Stored data:
============================================================
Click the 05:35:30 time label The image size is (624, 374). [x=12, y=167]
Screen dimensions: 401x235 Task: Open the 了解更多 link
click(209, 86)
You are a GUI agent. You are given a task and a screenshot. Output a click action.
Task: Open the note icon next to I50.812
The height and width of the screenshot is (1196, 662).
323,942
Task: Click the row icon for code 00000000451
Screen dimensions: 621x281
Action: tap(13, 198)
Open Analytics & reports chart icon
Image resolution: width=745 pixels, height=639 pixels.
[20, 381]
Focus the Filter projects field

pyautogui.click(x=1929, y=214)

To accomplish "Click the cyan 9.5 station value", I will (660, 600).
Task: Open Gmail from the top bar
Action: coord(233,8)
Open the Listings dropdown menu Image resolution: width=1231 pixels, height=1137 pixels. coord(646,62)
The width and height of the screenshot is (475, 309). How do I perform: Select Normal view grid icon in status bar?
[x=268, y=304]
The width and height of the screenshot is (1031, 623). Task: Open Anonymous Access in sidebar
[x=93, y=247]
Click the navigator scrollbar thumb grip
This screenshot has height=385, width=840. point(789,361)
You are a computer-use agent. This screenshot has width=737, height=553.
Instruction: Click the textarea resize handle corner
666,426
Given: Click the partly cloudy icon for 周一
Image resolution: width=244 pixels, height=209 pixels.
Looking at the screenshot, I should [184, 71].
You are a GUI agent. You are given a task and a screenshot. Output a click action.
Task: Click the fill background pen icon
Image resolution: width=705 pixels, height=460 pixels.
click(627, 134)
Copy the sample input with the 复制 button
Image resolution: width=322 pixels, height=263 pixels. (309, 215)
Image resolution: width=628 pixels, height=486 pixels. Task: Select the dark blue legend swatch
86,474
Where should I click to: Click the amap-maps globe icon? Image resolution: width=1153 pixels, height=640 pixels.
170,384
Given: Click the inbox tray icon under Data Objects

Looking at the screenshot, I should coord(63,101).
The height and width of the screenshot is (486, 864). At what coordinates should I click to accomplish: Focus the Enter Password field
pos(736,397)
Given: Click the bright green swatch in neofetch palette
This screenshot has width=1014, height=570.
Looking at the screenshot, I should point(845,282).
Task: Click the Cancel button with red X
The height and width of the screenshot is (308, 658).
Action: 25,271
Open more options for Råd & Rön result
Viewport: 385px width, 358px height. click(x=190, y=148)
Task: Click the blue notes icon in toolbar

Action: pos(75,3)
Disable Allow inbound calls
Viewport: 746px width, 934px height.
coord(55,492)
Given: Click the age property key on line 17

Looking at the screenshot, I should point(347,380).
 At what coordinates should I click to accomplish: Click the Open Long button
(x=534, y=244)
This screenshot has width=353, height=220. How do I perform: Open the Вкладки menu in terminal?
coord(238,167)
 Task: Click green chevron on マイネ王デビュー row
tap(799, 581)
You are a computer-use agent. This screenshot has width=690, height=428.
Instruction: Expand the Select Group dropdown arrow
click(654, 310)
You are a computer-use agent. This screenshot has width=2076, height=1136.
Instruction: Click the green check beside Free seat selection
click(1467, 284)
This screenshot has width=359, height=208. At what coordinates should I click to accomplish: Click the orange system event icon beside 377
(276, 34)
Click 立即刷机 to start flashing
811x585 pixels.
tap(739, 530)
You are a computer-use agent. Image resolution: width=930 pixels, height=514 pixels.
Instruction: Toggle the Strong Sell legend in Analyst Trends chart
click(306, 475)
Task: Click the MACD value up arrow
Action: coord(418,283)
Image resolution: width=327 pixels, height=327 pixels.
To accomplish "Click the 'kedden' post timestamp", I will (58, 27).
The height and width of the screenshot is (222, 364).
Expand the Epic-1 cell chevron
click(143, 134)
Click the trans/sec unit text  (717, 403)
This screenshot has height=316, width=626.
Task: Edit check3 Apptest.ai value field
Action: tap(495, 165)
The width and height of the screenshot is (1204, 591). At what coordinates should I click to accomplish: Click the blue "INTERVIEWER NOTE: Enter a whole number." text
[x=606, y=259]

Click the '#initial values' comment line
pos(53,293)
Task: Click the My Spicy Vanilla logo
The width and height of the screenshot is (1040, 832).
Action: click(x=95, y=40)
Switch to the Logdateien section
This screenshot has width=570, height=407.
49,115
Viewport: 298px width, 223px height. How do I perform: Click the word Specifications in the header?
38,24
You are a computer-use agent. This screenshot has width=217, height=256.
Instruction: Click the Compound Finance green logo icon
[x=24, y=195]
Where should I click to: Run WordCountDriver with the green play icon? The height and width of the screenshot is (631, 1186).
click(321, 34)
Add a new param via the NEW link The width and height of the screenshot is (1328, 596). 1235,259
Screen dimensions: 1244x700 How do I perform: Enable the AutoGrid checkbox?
============================================================
Output nothing but the lines from the one with "This screenshot has width=359, height=208." through the last line above, each exactly as it stands.

This screenshot has width=359, height=208. At what coordinates should I click to accomplish: Click the orange system event icon beside 377
(276, 34)
Click 立即刷机 to start flashing
811x585 pixels.
tap(739, 530)
You are a computer-use agent. Image resolution: width=930 pixels, height=514 pixels.
Instruction: Toggle the Strong Sell legend in Analyst Trends chart
click(306, 475)
Task: Click the MACD value up arrow
Action: coord(418,283)
Image resolution: width=327 pixels, height=327 pixels.
To accomplish "Click the 'kedden' post timestamp", I will (58, 27).
The height and width of the screenshot is (222, 364).
Expand the Epic-1 cell chevron
click(143, 134)
Click the trans/sec unit text  (717, 403)
This screenshot has height=316, width=626.
Task: Edit check3 Apptest.ai value field
Action: tap(495, 165)
The width and height of the screenshot is (1204, 591). At what coordinates should I click to accomplish: Click the blue "INTERVIEWER NOTE: Enter a whole number." text
[x=606, y=259]

Click the '#initial values' comment line
pos(53,293)
Task: Click the My Spicy Vanilla logo
The width and height of the screenshot is (1040, 832).
Action: click(x=95, y=40)
Switch to the Logdateien section
This screenshot has width=570, height=407.
49,115
Viewport: 298px width, 223px height. How do I perform: Click the word Specifications in the header?
38,24
You are a computer-use agent. This screenshot has width=217, height=256.
Instruction: Click the Compound Finance green logo icon
[x=24, y=195]
Where should I click to: Run WordCountDriver with the green play icon? The height and width of the screenshot is (631, 1186).
click(321, 34)
Add a new param via the NEW link The width and height of the screenshot is (1328, 596). 1235,259
Screen dimensions: 1244x700 How do I perform: Enable the AutoGrid checkbox?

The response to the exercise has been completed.